2008-07-09 23:34:10 | cinema
チネチッタ川崎で『歩いても歩いても」を観る。
ああ、すごくよくわかるなあという映画。逗子か三浦あたりに住む老夫婦。その長男の命日に娘(YOU)と次男(阿部寛)がそれぞれの配偶者や子供を連れてやってくる。長男は海で溺れかけた子を救おうとして水死している。町医者の父としては大事な跡継ぎを亡くしてしまった。普通の家と違うのは、たぶんそのへんの事情だけ。あとはどこにでもある、なんとなく近寄りがたい実家の雰囲気とか、さりげなく嫁の悪口を言う姑とか、無口で怒りっぽい父親とか、そういう話。

ものすごい細かいところで、「そうそう」と思わせられる。ああ、こういうところが親の嫌な部分なんだなと思う。同時に自分がしている残酷なことに思い到る。

死んだ長男が助けた男の子はもう25歳。毎年命日にはお線香をあげにやってくる。帰り際「また来年も必ず来てくださいね」と母は言う。母にとっては、その子が息子を殺した張本人なのだ。誰も憎むことができないのに、決して癒されない傷。

まあね~、男の子に対する母親の独特な感じとか、やはり思い当たってしまいますね。帰省のたびにパジャマ用意してあげちゃうとことか(笑)。

老夫婦役は原田芳雄と樹木希林。原田芳雄は実年齢よりかなり高い設定のようだったけど、いい感じに頑固親父を演じていた。樹木希林についてはもうこの映画の要。観ているひとすべての<実家の母>になっていたと思う。

とても地味な映画だけど、すごくいろんなものが心に残る映画。それにしても意外に混んでいたなあ。

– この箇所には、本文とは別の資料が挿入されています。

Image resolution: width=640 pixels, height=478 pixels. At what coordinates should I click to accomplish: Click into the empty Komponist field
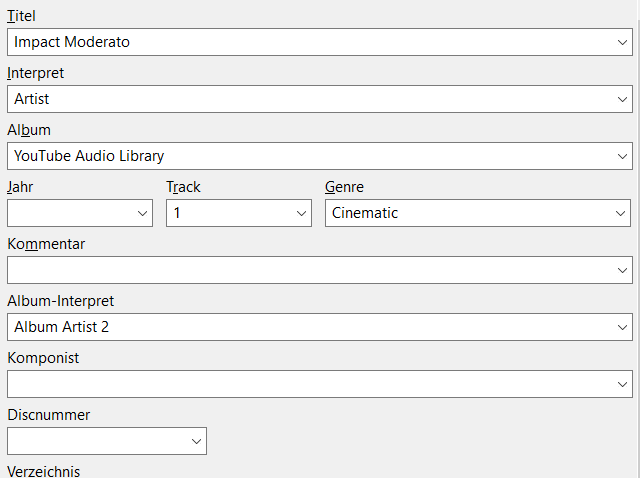pyautogui.click(x=300, y=384)
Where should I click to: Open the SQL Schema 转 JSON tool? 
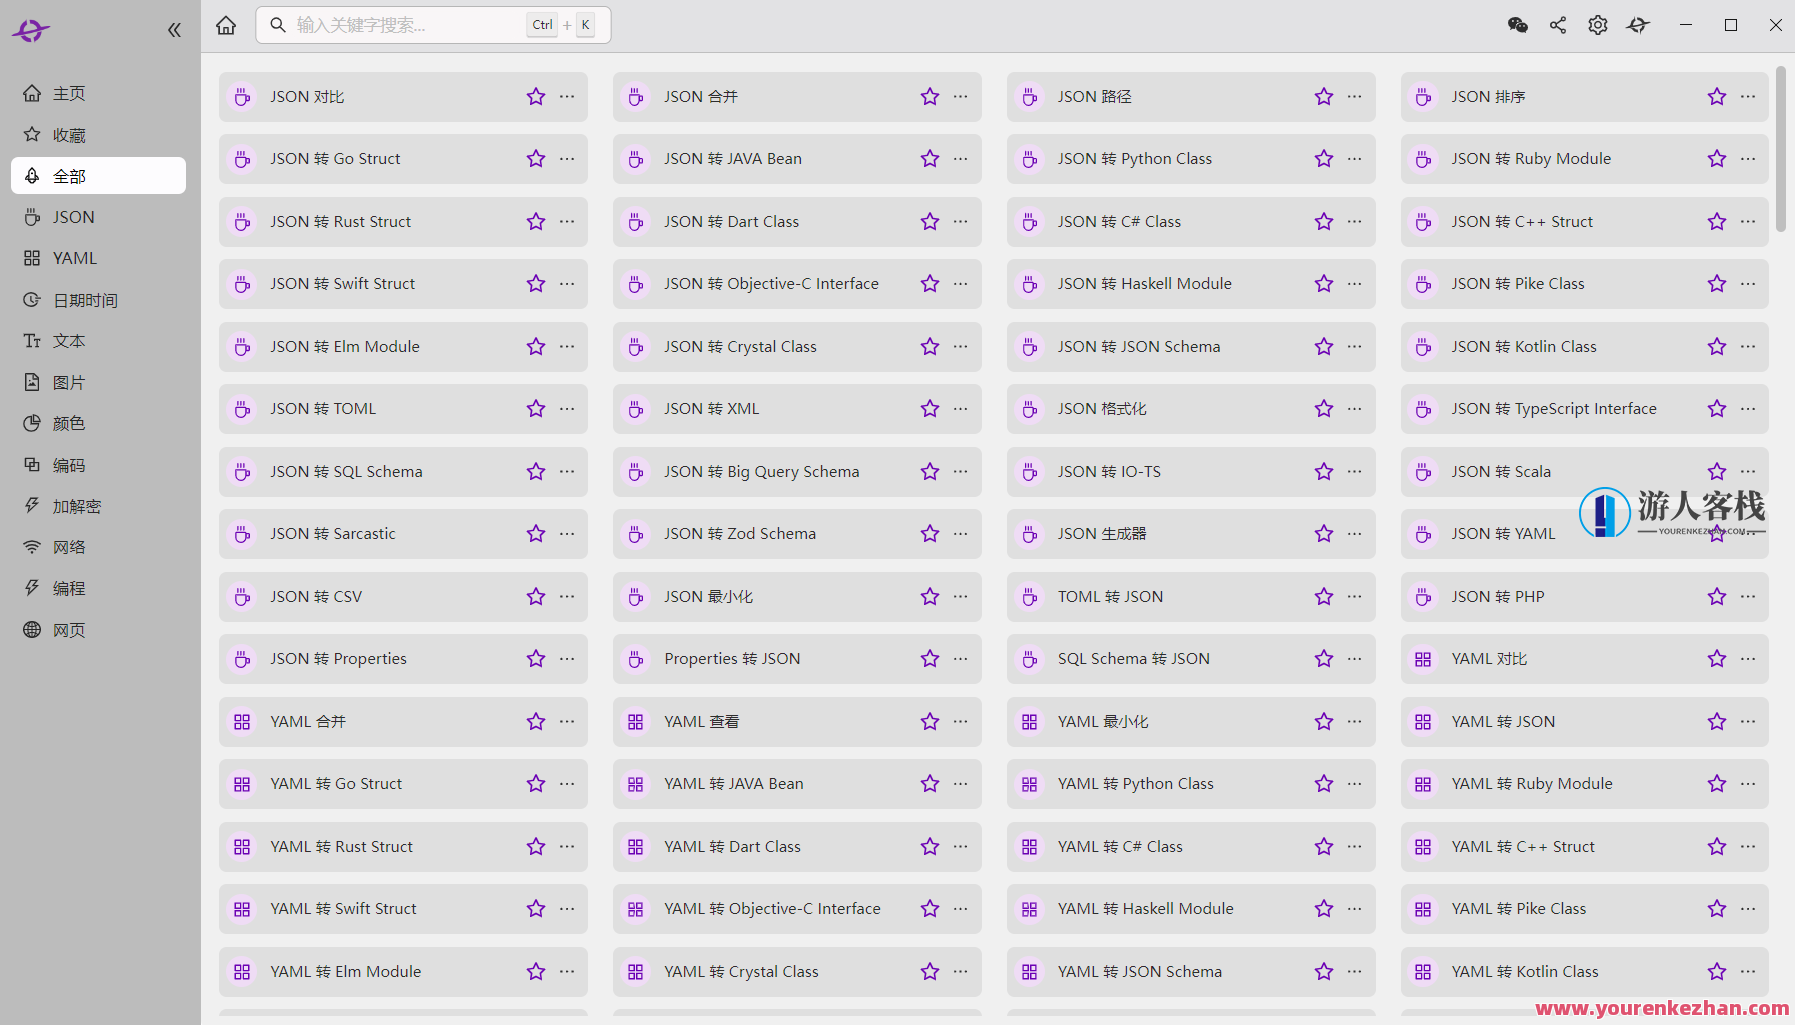pyautogui.click(x=1133, y=659)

映画終わって、川崎でちょっとバーゲン覗いて、品川から歩いて明治学院へ。
目黒から歩くことに慣れてしまうと、品川からは近い近い。

今回の宿題は、映画や小説のタイトルのアクロスティック。わたしは「実録・連合赤軍」で作ってみた。ただのオヤジギャグと否定されるかと思いきや、わりと評判がよかった。あら、うれしい。
終わってまたしても「スカラムッシュ」へ。「たまには違うものも食べなさい」とマスターに言われて、オイルサーディンのチーズ焼きなど頼んでみる。でも講座はしばらく(三ヶ月ほど)夏休みなので、定番のつくねや卵焼きや炒めごはんをしっかり味わったことであった。